Here was my clearly wrong response:

$\ln(1 + \frac{1}{3^k})$ = $\frac{\ln((1+\frac{1}{3k})^k)}{k}$

$\sum_{k=1}^\infty 2^{k-1}\ln((1+3^{-k})^k )$

$\sum_{k=0}^\infty 2^{k}\ln(\sum_{k=0}^\infty \binom{k+1}{k}(3^{-k})^k$)

$\sum_{k=0}^\infty 2^{k}\ln(\sum_{k=0}^\infty (k+1)3^{{-k}^2})$

$\sum_{k=0}^\infty 2^{k}\ln(\sum_{k=0}^\infty \frac{(k+1)}{3^{{k}^2}})$

$\sum_{k=0}^\infty 2^{k}\ln(\sum_{k=0}^\infty \frac{(k)}{3^{{k}^2}} + \frac{(1)}{3^{{k}^2}})$

$\sum_{k=0}^\infty 2^{k}\ln(1.70390704...)$

$ \ln(1.70390704...)\sum_{k=0}^\infty 2^{k}$...and here we see that this clearly diverges when it clearly should converge. What went wrong?
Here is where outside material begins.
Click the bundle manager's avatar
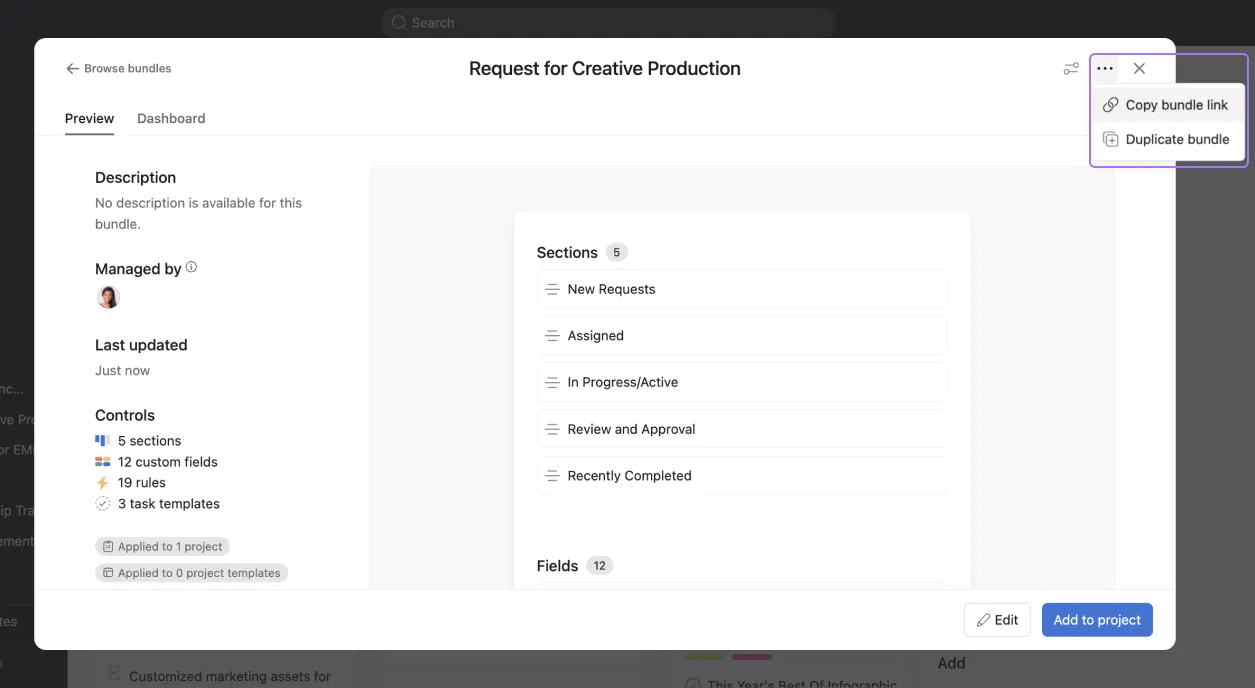Screen dimensions: 1255x688 tap(108, 297)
EDIT: Here is a revised answer:

$\ln(1 + \frac{1}{3^k})$ = $\frac{\ln((1+\frac{1}{3k})^k)}{k}$

$\sum_{k=1}^\infty 2^{k-1}\ln((1+3^{-k})^k )$

$\sum_{k=0}^\infty 2^{k}\ln(\sum_{i=0}^\infty \binom{k}{i}(3^{-k})^i$)
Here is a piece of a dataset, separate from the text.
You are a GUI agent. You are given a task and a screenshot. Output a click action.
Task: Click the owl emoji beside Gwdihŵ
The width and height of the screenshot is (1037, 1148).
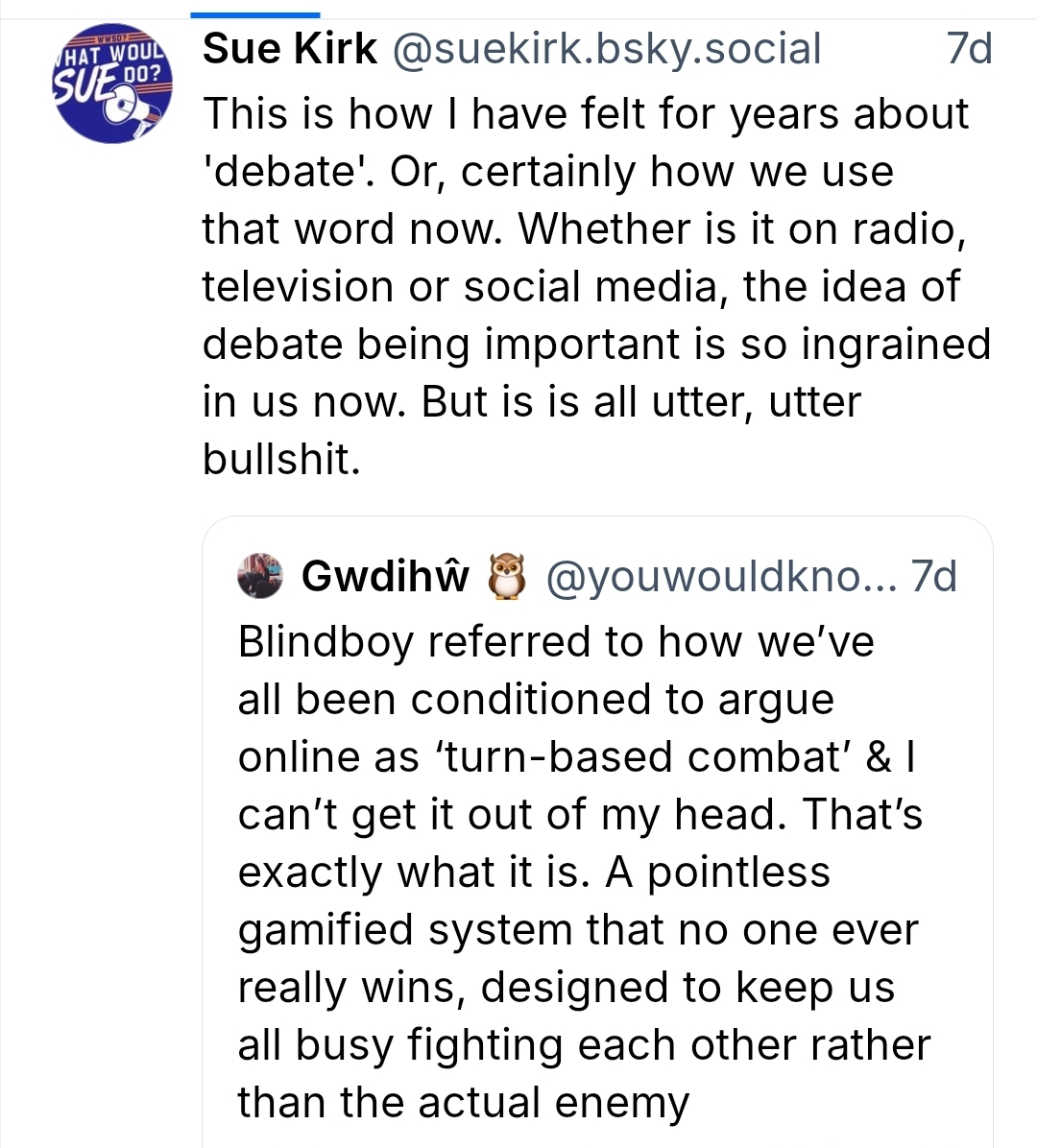(x=508, y=576)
$\sum_{k=0}^\infty 2^{k}\ln(\sum_{i=0}^\infty \binom{k}{i}(3^{-ik}$)

But this is no better! Now where do I go from here? More specifically, how would I evaluate

$\sum_{i=0}^\infty \binom{k}{i}(3^{-ik})$?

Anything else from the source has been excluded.